Create pivot tables with commonly used terms as commands such as: pivot_rows(), pivot_columns() and pivot_values(), and string them together with a pipe (%>%).

The idea is that the creation of a pivot table is done using code, as opposed to drag-and-drop. This means that actions such as pivot_flip() and pivot_drill() are also possible, and performed using R commands.

Another goal of pivotable is to provide a framework to easily define prep_measures() and prep_dimensions() of your data. The resulting R object can then be used as the source of the pivot table. This should make it possible to create consistent analysis, and subsequent reporting of the data.

Installation

Pivot table

Values

The pivot_values() function is used to add an aggregation in the pivot table. When used against a data frame, you will have to provide an aggregation formula of a field, or fields, within the data. If using a pre-defined set of dimensions and measures, then simply call the desired measure field, no need to re-aggregate. For more info see Define dimensions and measures.

Multiple aggregations are supported by pivot_values()

The aggregations can also be named inside pivot_values()

Pivot table operations

Switch rows to columns

Instead of “manually” switching the content of pivot_rows() and pivot_columns(), specially during data exploration, simply pipe the code to the pivot_flip() command.

pivotable also includes support for the t() method from base R. It will perform the exact same operation as pivot_flip()

Filter

To limit the pivot table to display only a subset of the pivot table, use pivot_focus()

pivotable also supports dplyr’s filter() command.

Drill

Another powerful thing of pivot tables is the ability to drill down into the data. To do this in pivotable, you will need to define a hierarchy dimension using the dim_hierarchy() command.

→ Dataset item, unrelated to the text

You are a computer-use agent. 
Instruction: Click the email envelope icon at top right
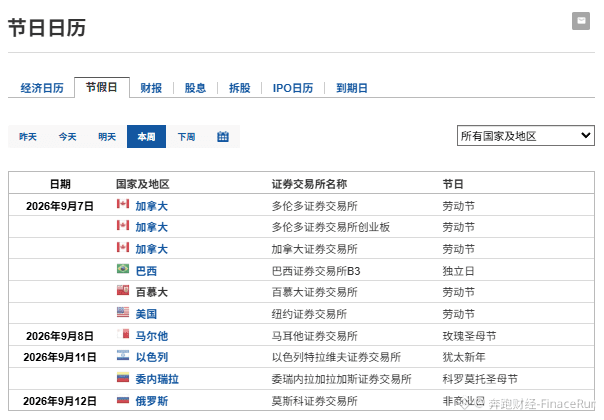581,21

That command is made to be called within one of the dimension definition functions, such as pivot_rows() or pivot_columns(). The order of the hierarchy is defined by the order in which the variables is passed to the function.

The pivot_drill() command will add the next level of the hierarchy dimension to the pivot table.

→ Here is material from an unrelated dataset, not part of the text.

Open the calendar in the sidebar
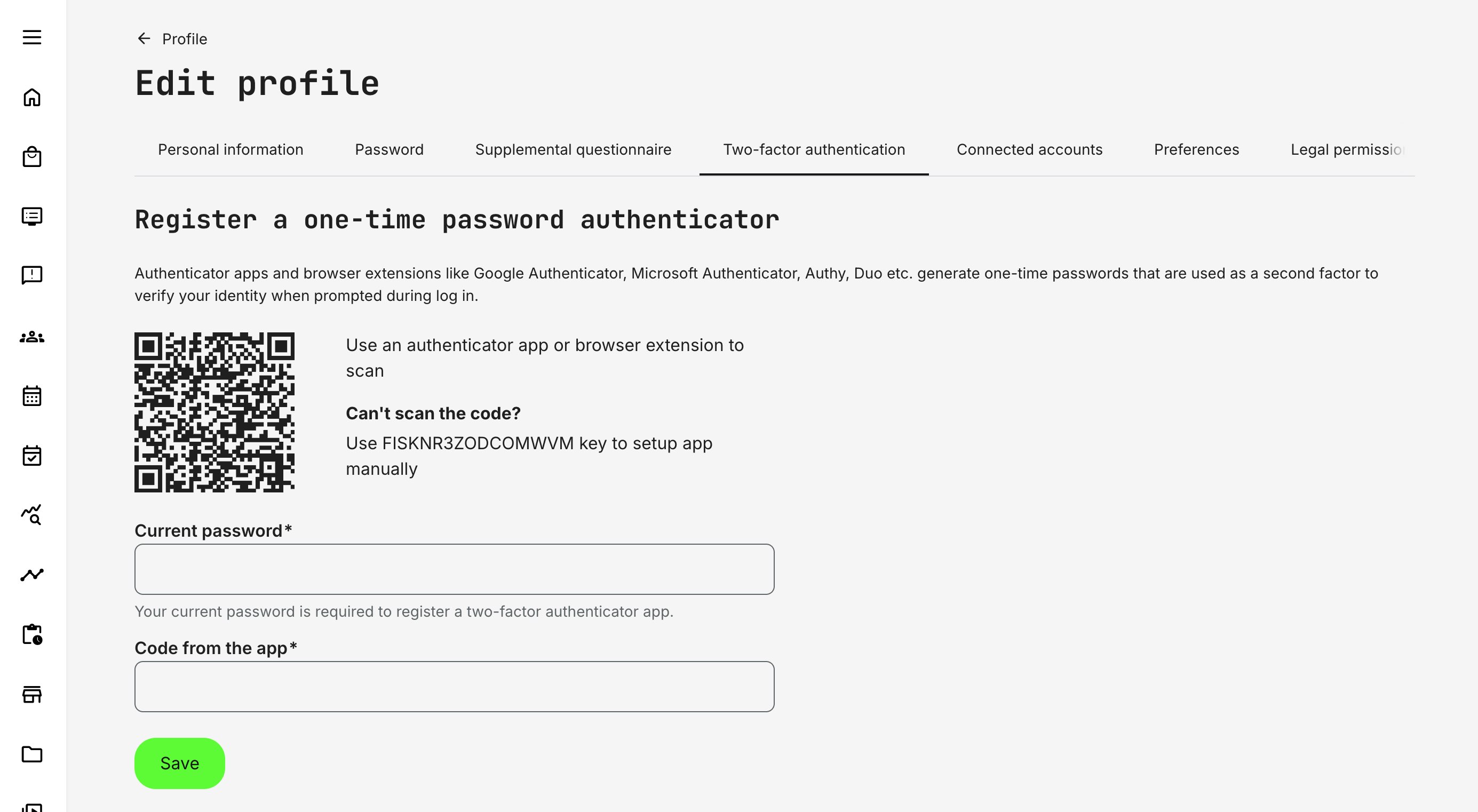 [33, 396]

A helper function called dim_hierarchy_mqy() creates a three level date hierarchy: year, quarter and month. The function will create the formulas to calculate each level, but those formulas will not be evaluated until the drilling into the level. The formulas are generic enough to work on database back-ends.

Totals

The display of the totals can be controlled using pivot_totals(). It is possible to control the display of row and column totals individually. Currently, sub-totals and grand totals are sum() aggregates, so if the actual calculations are not record counts, or another sum() consider leaving them off. For example, if the calculation is a mean(), then the sub-total and grand total will be the aggregate sum() total of the averages, which would be incorrect.

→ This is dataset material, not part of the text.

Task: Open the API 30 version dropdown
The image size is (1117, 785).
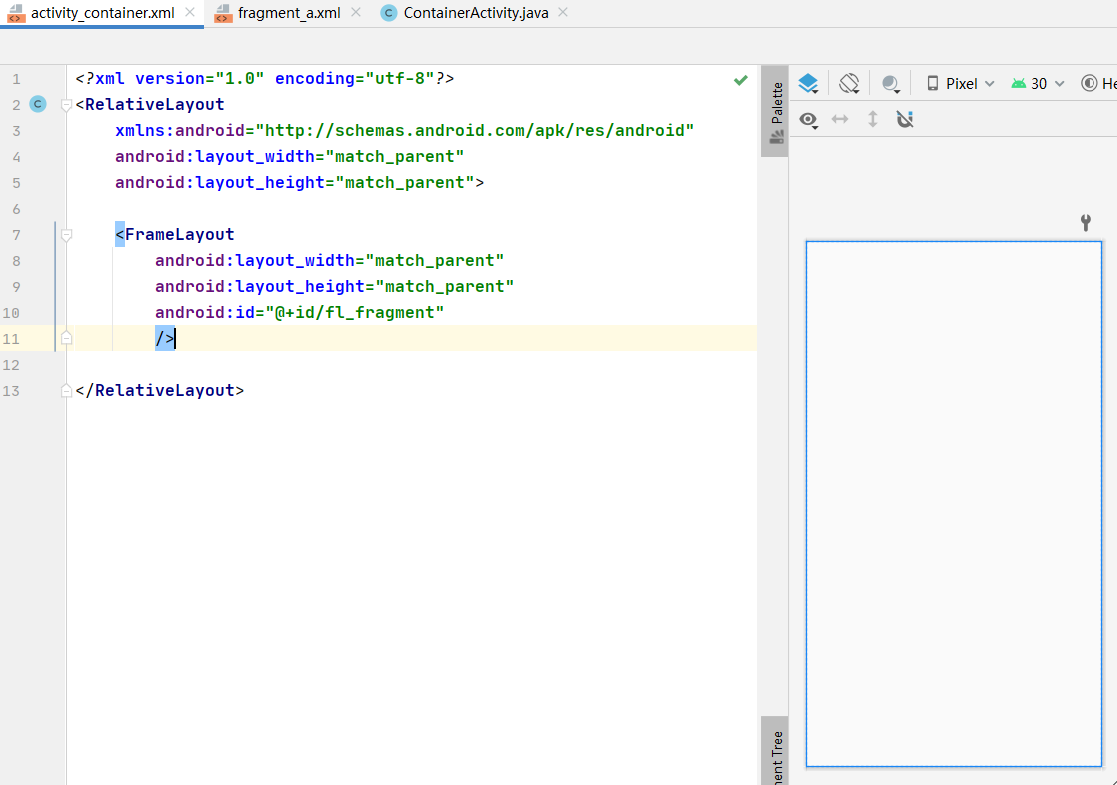Action: coord(1038,84)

A default can be set to control if the column or row totals are displayed. The default is set to not show.

pivot_default_totals(FALSE, FALSE)

Default values

By themselves, pivot_rows() and pivot_columns() will only provide a list of the unique values of the data frame. There is a way to setup a default aggregation by using pivot_default_values()

Define dimensions and measures

With pivotable, it is possible to pre-define a set of dimensions and measures that can then be easily accesses and re-used by pivot tables. The idea is to provide a way to centralize data definitions, which creates a consistent reporting.

Database, Spark and data.table connections

Because pivotable uses dplyr commands to create the aggregations. This allows pivotable to take advantage of the same integration that dplyr has, such as Spark, databases and data.table.

Measures and dimensions

It is also possible create a data definition against a database connection. The prep_dimensions() and prep_measures() calculations will not be send to the database until used in the pivot table.

orders_db <- tbl_sales %>%
  prep_dimensions(
    status, 
    country
  ) %>%
  prep_measures(
    orders_qty = n(), 
    order_total = sum(sales, na.rm = TRUE),
    sales_qty = sum(ifelse(status %in% c("In Process", "Shipped"), 1, 0), na.rm = TRUE),
    sales_total = sum(ifelse(status %in% c("In Process", "Shipped"), sales, 0), na.rm = TRUE)
    )

pivottabler

pivotable uses pivottabler to print the pivot table into the R console. The to_pivottabler() returns the actual pivottabler object. This allows you to further customize the pivot table using that package’s API.